Closing the transcript(The following is my addition:)When the interpreter detects that the player has stopped playing (in case of Parchment, the game ends or the player closes the page) it sends the following:
Code:
{
"session": 7253,
"end": "2010-07-18T07:52:39"
}
This lets the server know that it should not expect any more input for this play session and it can more accurately calculate the total play time.
Saving and restoringThis is the part where things could get messy. What happens if the player saves the game, closes the interpreter and restores later? Ideally the interpreter would save the session number and its own turn count and on restore inform the server that it's continuing from a restore.

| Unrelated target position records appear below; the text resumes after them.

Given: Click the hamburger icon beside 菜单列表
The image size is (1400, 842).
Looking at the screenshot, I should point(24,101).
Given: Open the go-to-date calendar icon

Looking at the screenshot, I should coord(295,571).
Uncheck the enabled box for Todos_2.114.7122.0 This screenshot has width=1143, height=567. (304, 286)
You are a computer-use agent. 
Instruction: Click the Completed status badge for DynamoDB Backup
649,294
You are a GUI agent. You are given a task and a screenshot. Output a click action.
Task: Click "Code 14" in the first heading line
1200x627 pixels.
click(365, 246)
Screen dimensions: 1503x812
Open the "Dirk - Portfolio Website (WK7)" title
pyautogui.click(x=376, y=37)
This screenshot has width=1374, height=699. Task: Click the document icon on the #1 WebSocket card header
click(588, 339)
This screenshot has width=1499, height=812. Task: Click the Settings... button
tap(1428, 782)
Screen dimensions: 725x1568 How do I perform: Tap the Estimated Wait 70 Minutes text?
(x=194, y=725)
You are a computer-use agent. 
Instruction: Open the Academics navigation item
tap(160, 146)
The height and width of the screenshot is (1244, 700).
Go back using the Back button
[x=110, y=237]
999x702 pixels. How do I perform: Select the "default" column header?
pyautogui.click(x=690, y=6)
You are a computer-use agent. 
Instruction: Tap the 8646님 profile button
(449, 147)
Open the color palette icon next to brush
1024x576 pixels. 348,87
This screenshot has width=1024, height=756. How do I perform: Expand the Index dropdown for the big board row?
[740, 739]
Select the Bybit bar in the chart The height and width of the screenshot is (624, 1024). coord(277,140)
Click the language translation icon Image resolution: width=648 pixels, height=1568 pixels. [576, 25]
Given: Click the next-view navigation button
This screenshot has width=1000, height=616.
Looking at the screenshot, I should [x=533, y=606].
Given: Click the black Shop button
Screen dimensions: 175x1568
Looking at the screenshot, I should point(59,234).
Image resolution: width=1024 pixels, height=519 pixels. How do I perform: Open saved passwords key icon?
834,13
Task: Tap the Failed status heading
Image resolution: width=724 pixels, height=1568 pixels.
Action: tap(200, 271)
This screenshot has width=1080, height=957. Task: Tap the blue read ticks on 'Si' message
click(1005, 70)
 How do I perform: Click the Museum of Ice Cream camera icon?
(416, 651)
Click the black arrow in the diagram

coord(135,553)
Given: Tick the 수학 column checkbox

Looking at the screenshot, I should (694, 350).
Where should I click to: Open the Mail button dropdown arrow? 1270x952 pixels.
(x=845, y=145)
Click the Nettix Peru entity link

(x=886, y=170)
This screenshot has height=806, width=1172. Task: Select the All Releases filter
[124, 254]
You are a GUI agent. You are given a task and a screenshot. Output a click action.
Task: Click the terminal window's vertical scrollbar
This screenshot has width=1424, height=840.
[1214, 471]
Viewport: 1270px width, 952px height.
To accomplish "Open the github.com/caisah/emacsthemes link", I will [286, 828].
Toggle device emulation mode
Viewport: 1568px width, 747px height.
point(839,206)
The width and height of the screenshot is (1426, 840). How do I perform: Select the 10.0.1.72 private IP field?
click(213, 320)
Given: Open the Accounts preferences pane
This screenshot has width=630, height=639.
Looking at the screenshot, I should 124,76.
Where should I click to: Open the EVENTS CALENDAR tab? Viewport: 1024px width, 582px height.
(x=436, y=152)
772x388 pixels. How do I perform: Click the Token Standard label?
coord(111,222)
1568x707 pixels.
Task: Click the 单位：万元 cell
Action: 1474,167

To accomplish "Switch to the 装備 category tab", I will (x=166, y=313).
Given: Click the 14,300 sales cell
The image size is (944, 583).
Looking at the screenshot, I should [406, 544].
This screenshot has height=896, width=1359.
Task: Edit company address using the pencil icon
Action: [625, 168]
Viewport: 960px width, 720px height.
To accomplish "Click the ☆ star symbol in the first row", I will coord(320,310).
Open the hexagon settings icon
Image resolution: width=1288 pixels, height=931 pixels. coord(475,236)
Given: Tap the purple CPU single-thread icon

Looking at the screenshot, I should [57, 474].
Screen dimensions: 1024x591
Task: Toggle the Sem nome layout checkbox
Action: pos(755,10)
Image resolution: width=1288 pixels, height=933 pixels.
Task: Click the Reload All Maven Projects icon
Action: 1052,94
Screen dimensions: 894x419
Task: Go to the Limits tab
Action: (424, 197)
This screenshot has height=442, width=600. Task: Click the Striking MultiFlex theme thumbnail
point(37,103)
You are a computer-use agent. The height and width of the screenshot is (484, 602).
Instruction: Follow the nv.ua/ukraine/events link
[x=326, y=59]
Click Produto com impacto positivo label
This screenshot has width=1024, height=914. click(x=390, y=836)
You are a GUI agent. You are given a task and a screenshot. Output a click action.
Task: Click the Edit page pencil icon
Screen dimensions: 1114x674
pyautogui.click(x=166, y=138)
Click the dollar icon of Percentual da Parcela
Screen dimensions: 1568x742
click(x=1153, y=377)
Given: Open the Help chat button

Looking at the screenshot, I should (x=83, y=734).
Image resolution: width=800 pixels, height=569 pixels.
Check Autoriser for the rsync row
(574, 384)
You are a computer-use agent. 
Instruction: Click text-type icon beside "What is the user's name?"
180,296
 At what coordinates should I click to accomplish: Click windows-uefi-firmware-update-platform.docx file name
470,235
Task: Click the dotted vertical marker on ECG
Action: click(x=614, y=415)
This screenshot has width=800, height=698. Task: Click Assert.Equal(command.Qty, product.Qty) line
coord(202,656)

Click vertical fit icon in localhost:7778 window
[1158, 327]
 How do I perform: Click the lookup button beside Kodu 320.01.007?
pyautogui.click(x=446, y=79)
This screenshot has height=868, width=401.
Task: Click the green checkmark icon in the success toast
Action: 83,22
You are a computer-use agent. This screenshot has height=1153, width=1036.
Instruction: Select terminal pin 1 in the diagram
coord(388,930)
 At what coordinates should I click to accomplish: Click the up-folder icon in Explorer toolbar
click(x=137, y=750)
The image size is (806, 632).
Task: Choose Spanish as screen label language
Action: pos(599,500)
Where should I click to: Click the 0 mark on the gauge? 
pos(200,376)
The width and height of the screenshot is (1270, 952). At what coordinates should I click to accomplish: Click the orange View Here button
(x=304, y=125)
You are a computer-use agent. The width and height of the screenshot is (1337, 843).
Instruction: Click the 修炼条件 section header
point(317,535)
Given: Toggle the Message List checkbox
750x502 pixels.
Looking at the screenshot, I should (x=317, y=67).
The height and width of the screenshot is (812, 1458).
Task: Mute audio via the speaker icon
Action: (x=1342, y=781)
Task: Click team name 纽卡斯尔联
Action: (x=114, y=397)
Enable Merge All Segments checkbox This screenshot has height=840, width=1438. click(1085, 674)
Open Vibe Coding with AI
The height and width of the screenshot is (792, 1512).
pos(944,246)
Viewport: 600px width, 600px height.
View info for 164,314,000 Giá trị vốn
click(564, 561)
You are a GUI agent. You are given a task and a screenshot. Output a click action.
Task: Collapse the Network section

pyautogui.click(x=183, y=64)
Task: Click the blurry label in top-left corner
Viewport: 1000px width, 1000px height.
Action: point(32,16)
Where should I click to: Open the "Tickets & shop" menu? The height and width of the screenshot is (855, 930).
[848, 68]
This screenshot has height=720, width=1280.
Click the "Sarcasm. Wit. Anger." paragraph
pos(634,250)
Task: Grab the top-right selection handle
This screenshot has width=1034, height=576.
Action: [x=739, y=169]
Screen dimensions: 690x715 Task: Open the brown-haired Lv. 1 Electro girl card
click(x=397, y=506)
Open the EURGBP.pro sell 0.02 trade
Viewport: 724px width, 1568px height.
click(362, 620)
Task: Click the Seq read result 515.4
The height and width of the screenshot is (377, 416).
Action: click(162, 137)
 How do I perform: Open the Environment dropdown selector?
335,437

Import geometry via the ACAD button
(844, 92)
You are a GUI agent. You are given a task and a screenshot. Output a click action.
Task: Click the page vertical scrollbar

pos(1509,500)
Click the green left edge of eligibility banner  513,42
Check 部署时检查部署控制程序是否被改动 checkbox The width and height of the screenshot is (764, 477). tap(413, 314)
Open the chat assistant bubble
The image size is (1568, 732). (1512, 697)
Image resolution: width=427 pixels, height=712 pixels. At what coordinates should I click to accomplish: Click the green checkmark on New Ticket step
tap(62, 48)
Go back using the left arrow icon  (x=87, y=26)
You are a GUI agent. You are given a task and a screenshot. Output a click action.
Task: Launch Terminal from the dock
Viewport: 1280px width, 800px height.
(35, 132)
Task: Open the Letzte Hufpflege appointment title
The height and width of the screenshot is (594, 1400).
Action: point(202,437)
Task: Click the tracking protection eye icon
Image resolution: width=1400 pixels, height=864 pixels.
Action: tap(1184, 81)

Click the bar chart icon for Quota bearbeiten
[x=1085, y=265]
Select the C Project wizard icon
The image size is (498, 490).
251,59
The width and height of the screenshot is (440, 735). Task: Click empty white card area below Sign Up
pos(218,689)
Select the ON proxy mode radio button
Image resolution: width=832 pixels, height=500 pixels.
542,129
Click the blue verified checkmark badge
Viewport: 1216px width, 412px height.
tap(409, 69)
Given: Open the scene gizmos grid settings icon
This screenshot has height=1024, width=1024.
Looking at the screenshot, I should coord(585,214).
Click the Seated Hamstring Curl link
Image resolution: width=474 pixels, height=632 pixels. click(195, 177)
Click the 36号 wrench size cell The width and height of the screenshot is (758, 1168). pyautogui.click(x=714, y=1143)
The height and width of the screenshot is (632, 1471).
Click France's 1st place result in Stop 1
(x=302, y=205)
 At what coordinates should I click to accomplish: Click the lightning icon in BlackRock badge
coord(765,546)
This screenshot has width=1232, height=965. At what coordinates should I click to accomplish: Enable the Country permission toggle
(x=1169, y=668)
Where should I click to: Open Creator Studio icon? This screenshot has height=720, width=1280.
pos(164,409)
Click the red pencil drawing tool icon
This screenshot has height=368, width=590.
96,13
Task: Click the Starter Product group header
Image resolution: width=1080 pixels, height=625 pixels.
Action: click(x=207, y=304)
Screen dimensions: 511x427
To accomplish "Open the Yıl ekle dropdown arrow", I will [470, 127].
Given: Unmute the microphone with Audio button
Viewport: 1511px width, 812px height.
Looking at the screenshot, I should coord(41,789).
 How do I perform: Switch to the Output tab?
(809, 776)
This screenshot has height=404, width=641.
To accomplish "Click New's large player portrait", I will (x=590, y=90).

This is where the "parent-session" variable in the handshake comes in: the interpreter generates a new session after the restore and informs the server what was the original session that was restored. With this information the server can link sessions together.
(I don't know how Parchment handles save/restore, but I assume this would be doable.)
Changes to ParchmentThere should be an option to opt out from sending the transcripts. This could be done with a URL GET parameter called "feedback" where value 0 would mean no transcripts are sent. For example "http://example.com/parchment.html?story=zork.z8&feedback=0" would disable transcript collection. The author could then provide this link for people who wish to opt out.
Also there should be options in Parchment for the author to define the transcript collecting server's URL and other stuff, but those are minor details.
So there it is, comments are most welcome.